Wilde Spekulationen um den Tod Jassir Arafats

War es einer von vielen Coups des israelischen Geheimdienstes und dann wohl der spektakulärste? Oder war es eine innerpalästinensische Fehde? Wer hatte überhaupt ein Interesse, den damals 75-jährigen Palästinenserpräsidenten Yassir Arafat aus dem Weg zu räumen? Und war es überhaupt Mord?

Um diese Fragen kreisten die Spekulationen und Reaktionen am Tag nach der Enthüllung Al Jazeeras, dass ein Schweizer Medizinerteam in der exhumierten Leiche des palästinensischen Ex-Terroristen und Friedensnobelpreisträgers Spuren des Giftes Polonium 210 gefunden hatte, und zwar in 18-fach höherer Konzentration als normal. Andere Untersuchungen stehen noch aus.

Israel wies alle Verdächtigungen zurück. Es gebe „keinerlei Verbindung“ zu Arafats Tod vor neun Jahren, sagte Außenamtssprecher Yigal Palmor in Jerusalem. Die Mordtheorie habe „mehr Löcher als ein Schweizer Käse“ und sei unseriös. Die Experten hätten weder die früheren Arbeitsräume Arafats in Ramallah auf die radioaktive Substanz untersucht noch das französische Militärhospital, in dem Arafat einen Monat nach Beginn seiner Erkrankung gestorben war.

Auch Vertraute des damaligen Ministerpräsidenten Ariel Sharon, der Arafat stets als „Terroristen“ und „unseren Bin Laden“ bezeichnet und ihm indirekt die Tötung angedroht hatte, wiesen jede Verantwortung Israels zurück.
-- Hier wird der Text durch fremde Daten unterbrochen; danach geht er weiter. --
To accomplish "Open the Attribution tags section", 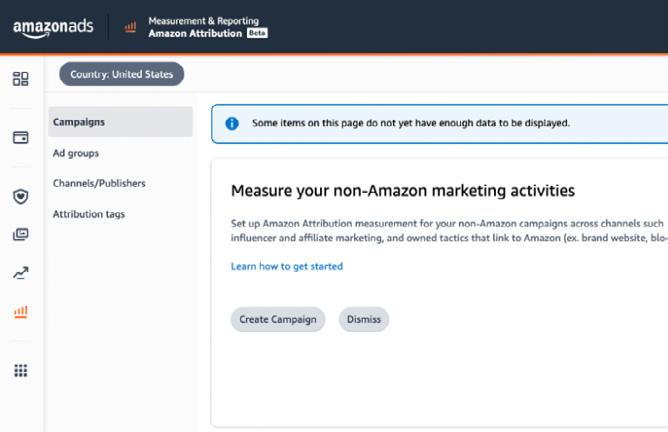I will [x=89, y=214].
Es habe im Büro des Regierungschefs „keinerlei Absicht gegeben, Arafat zu vergiften oder ihm Schaden zuzufügen“, sagte Sharons ehemaliger Kanzleichef Dov Weisslass. Und Sharons Berater Raanan Gissin sprach von einem möglichen innerpalästinensischen Machtkampf als Hintergrund für Arafats Tod. Mit seinem autoritären Führungsstil hatte sich Arafat, der einmal einen Minister ohrfeigte, tatsächlich nicht nur Freunde gemacht; mit der Korruption unter seiner Führung auch nicht.

Ruf nach Untersuchungskommission

Für die Palästinenser indes ist die Sache klar: „Arafat wurde mit Polonium vergiftet – und diese Substanz wird von Staaten besessen, nicht von Einzelpersonen“, sagte Wasel Abu Yussef von der PLO und meint damit Israel. Er forderte die Einsetzung einer internationalen Untersuchungskommission. Arafats Witwe Suha hatte schon Tags zuvor vom „Verbrechen des Jahrhunderts“ gesprochen.
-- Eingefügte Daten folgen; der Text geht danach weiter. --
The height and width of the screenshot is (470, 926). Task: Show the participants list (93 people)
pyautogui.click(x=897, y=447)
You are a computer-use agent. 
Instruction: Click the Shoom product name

Ob Arafat tatsächlich vergiftet worden ist, das wurde aus der offiziellen Stellungnahme der Schweizer Mediziner gestern auch nicht klarer: Sie wollten weder bestätigen noch ausschließen, dass Arafat mit Polonium getötet wurde – allerdings unterstützten die Untersuchungsergebnisse nachvollziehbar die Theorie einer Vergiftung, hieß es.